April 19, 2018 in Business, News

By Othor Cain
Editor

Garrett

Garrett

Catchings

Catchings

Walker

Walker

In an ongoing battle since 2012, the city reached a settlement with the company Retro Metro, headed by businessmen Socrates Garrett, Howard Catchings and Leroy Walker. The council voted to go into closed session and then executive session where the discussion, decision and vote took place.

In a 4-3 vote that was publiclyannounced in an open meeting, the council agreed to settle the Retro Metro litigation. Prior to going into closed session Councilmen Stamps and Banks who represent Wards 4 and 6 respectfully thanked Mayor Lumumba for participating in the negotiations process and getting the city to this point.

“Mayor I just want to thank you for your leadership and helping us reach this settlement. This was the right thing to do,” Banks said.

Retro Metro owns a portion of the Metro Center Mall, specifically, the old Belk store which was converted into office space for the City of Jackson. For a while now, Retro Metro has claimed it exceeded a budgeted amount for the renovations and wanted the city to pay the excess.

The city had been waiting on various audits to prove this and the situation had been stalled for years. It ended Tuesday.

Retro Metro has also entered into a newly formed partnership with Hinds Community College and other stakeholders that will transform the rest of its unoccupied space into a workforce development training center.

In other council news, after a nearly two-hour confirmation hearing, the council in a 5-2 vote approved Mayor Lumumba’s choice of Willie
Owens as Jackson’s top fire official. In a 5-2 vote, the council gave Owens a nod of approval with Councilmen Banks and Stamps voting no.

“I just believe trends and training has changed since Mr.
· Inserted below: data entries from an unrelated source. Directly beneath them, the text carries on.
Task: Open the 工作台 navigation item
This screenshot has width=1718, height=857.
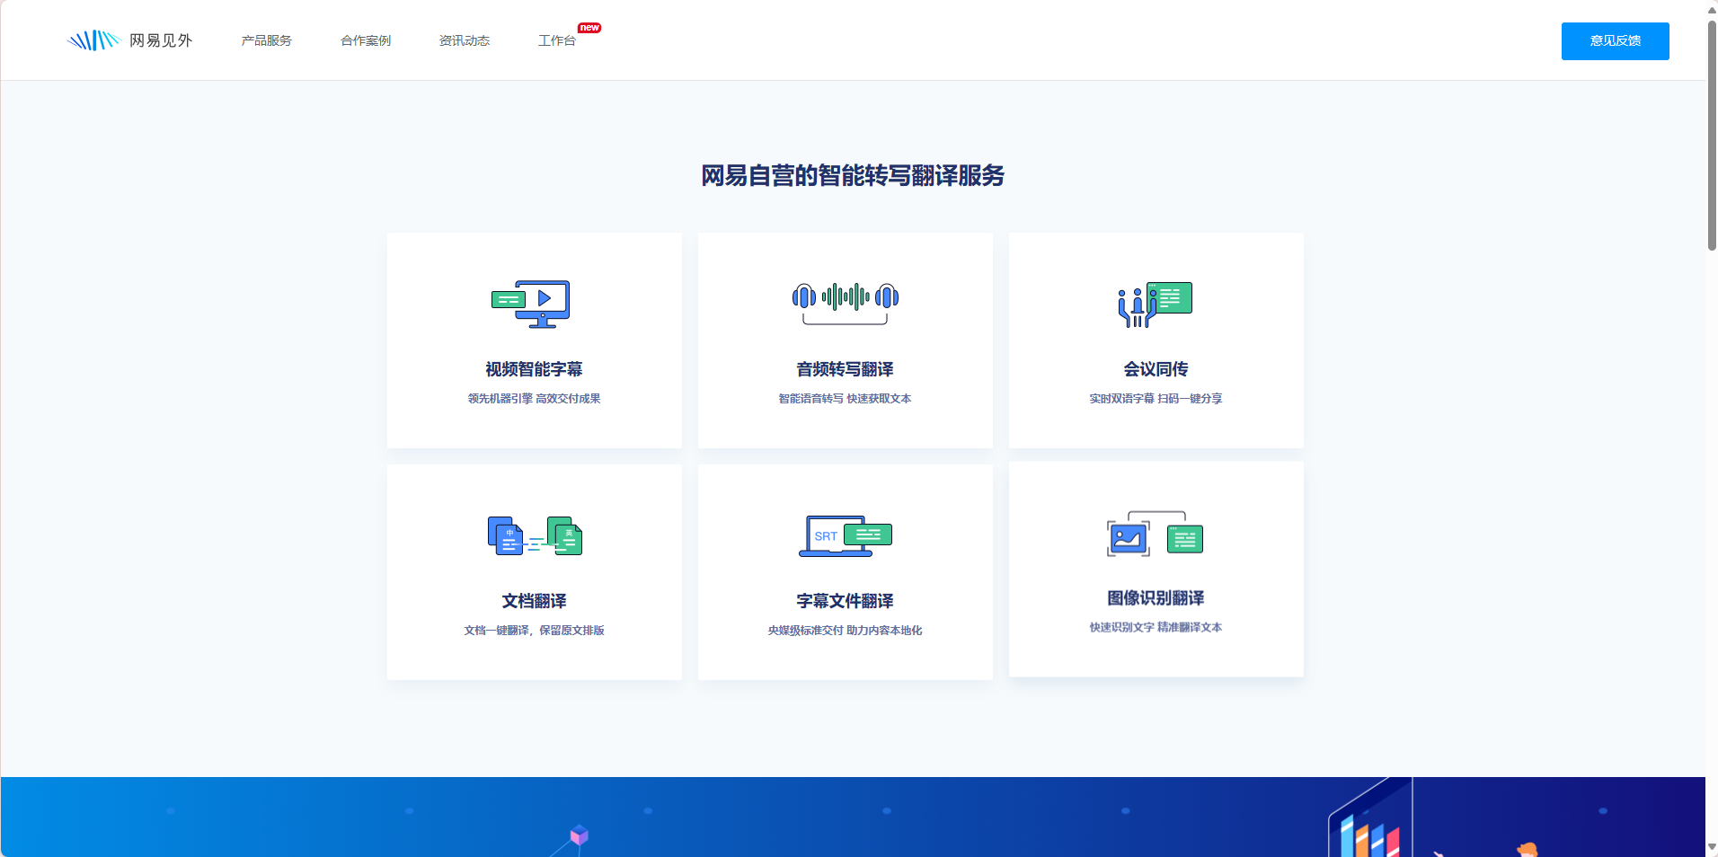Action: pyautogui.click(x=557, y=40)
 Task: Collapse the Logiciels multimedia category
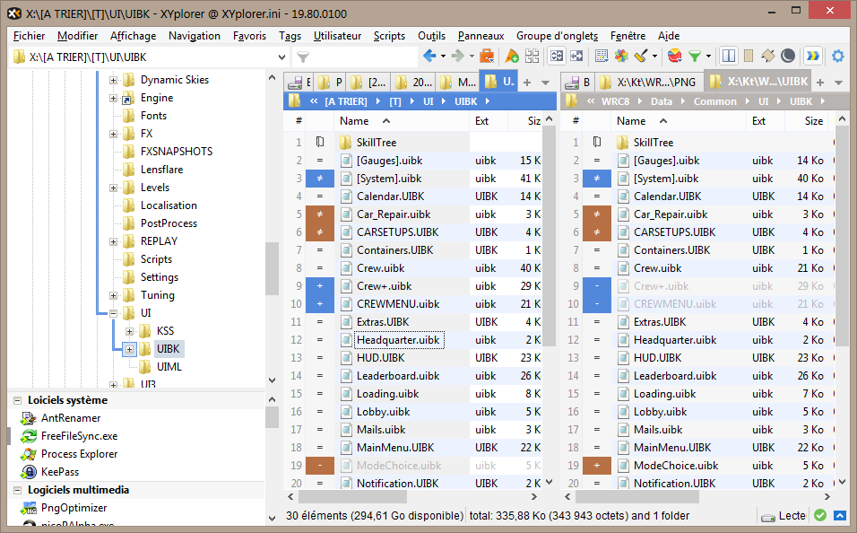pyautogui.click(x=16, y=490)
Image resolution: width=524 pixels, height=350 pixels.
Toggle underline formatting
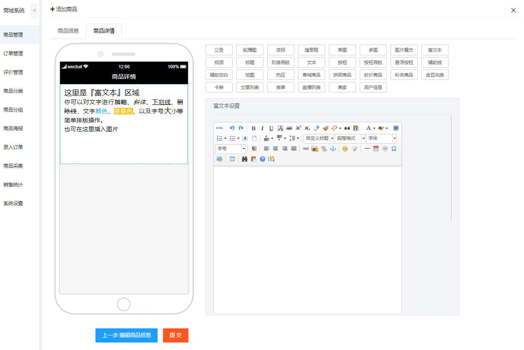[271, 128]
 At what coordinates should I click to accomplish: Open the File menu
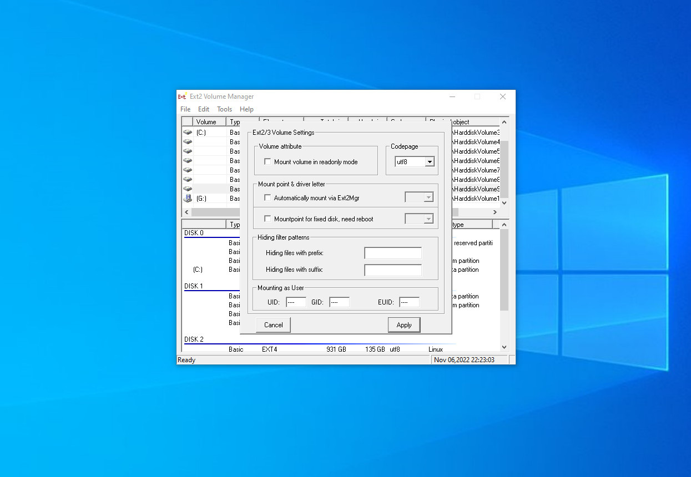[185, 109]
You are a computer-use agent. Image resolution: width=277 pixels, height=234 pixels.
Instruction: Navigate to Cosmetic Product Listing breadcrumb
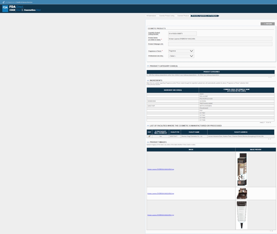[167, 16]

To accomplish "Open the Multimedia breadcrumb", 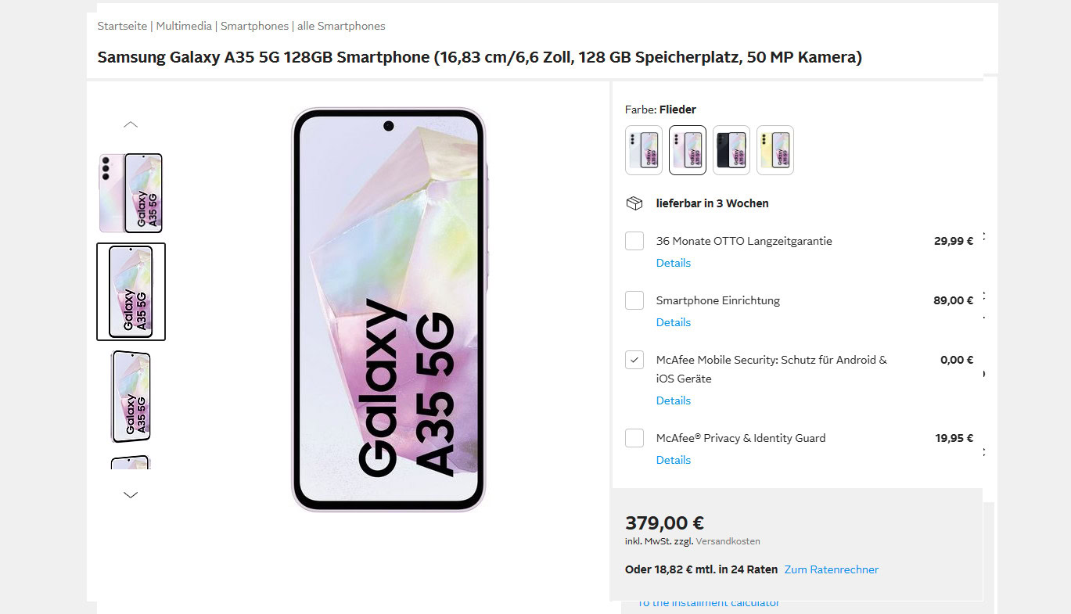I will point(184,26).
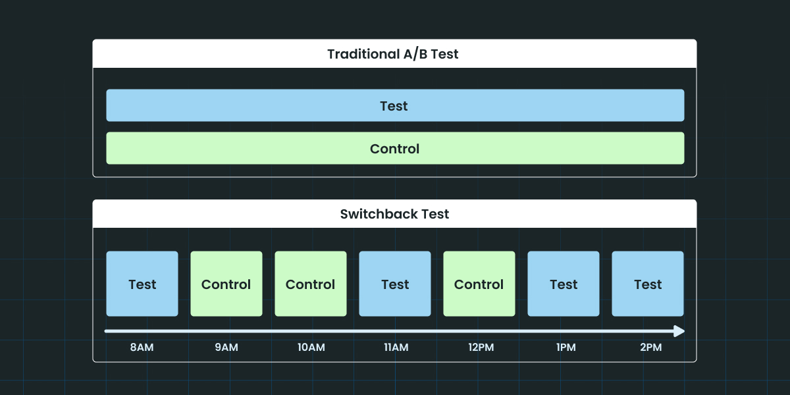Select the Control block above 12PM

click(x=479, y=284)
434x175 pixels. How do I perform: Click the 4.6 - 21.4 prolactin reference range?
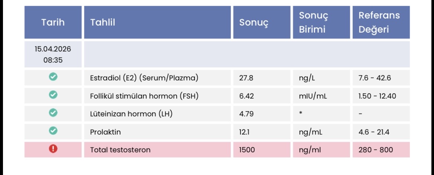(x=374, y=132)
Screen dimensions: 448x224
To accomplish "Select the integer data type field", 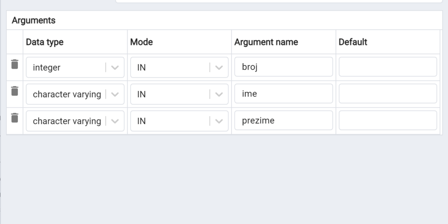I will [x=75, y=67].
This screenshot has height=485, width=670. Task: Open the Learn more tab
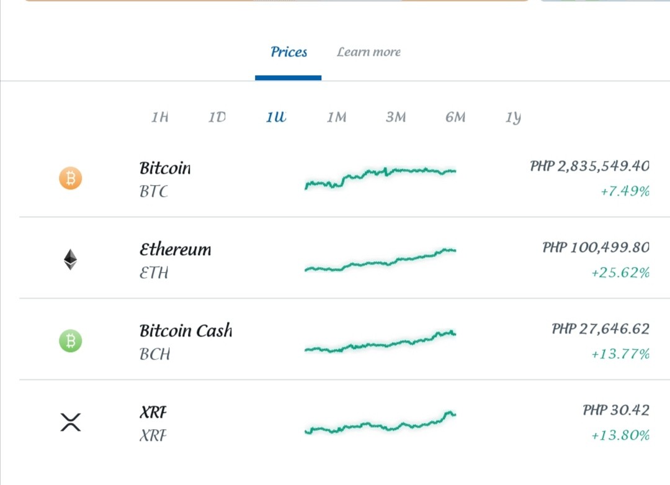coord(369,52)
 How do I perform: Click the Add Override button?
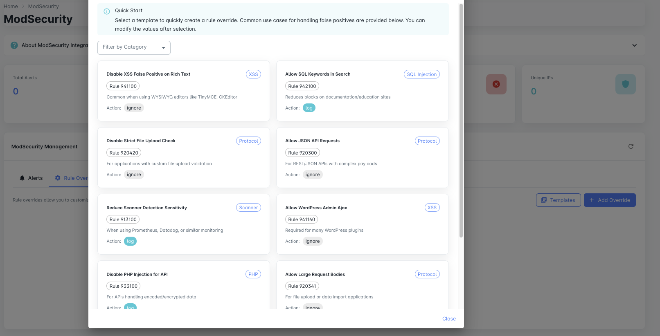coord(609,200)
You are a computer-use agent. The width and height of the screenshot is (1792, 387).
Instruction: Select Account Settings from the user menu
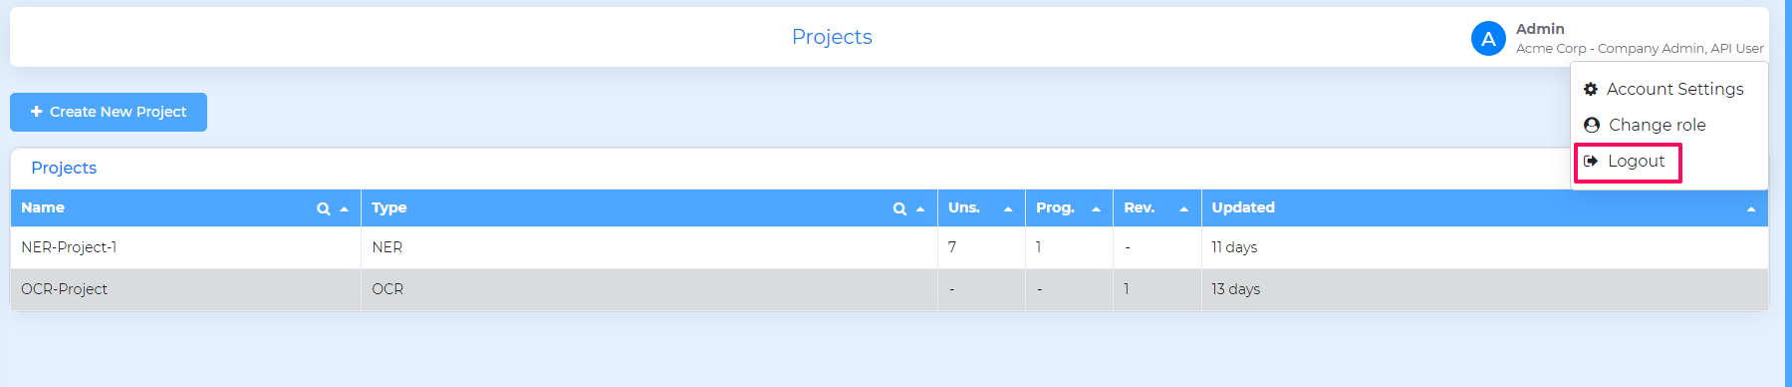tap(1674, 89)
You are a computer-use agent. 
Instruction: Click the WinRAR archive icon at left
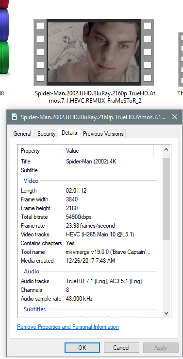[4, 36]
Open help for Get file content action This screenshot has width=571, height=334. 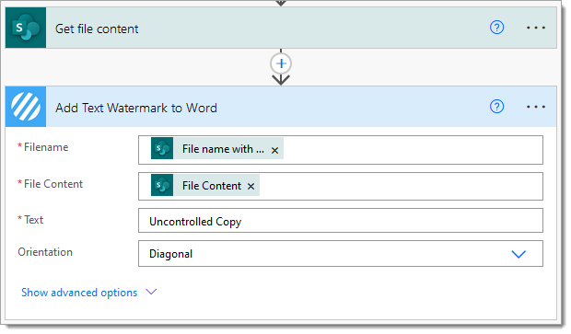coord(496,28)
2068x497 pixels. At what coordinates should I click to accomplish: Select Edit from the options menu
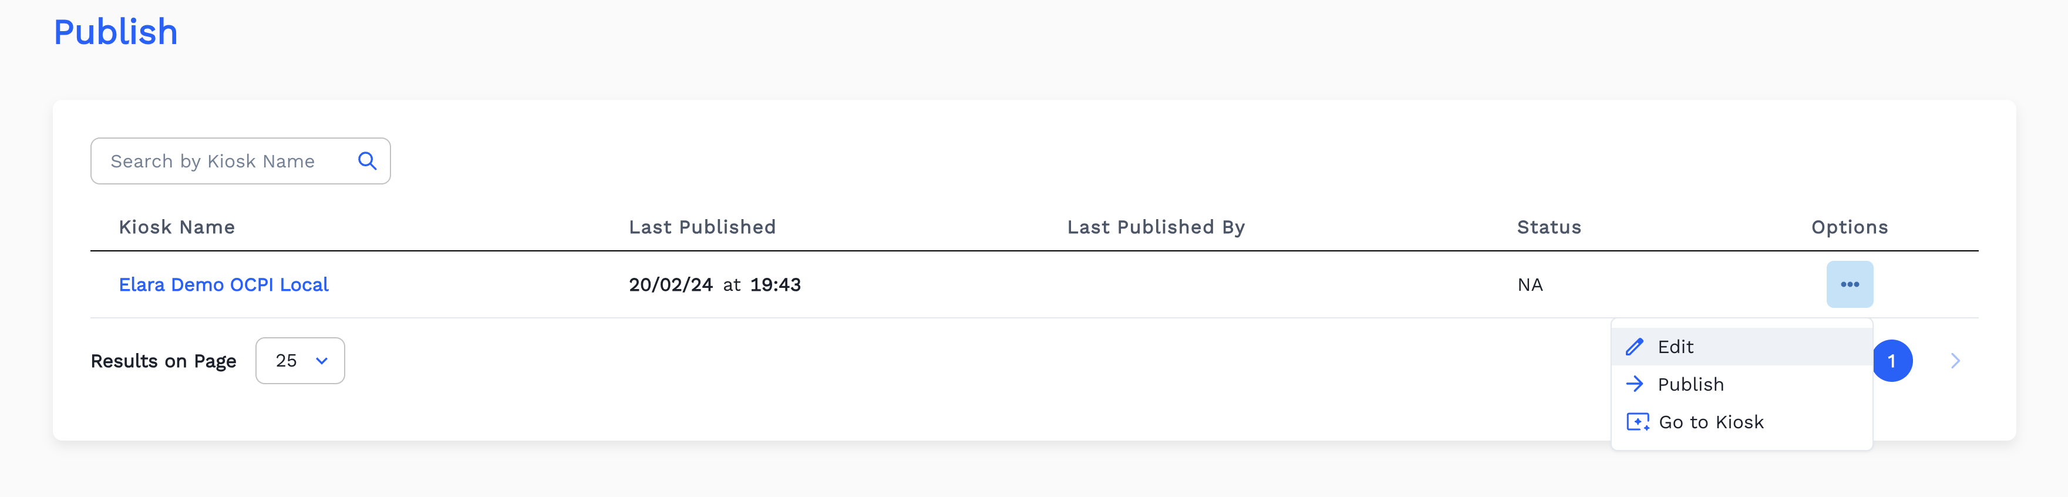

Owens was last with the fire department,” Stamps said. “I think is imperative to
have someone leading the department that is abreast of all of the latest trends.

Banks grilled Owens on his command staff and the morale of the department. “I have a neighbor that works for the department and when I have to answer my door at 9:30 at night and hear stories of how people are being treated, for me that’s problematic,” Banks said.

Owens thanked the council for its support and said he was ready to go to work. “I’ve been operating as interim fire chief and I’m looking forward to leading the best fire department in the country,” Owens said.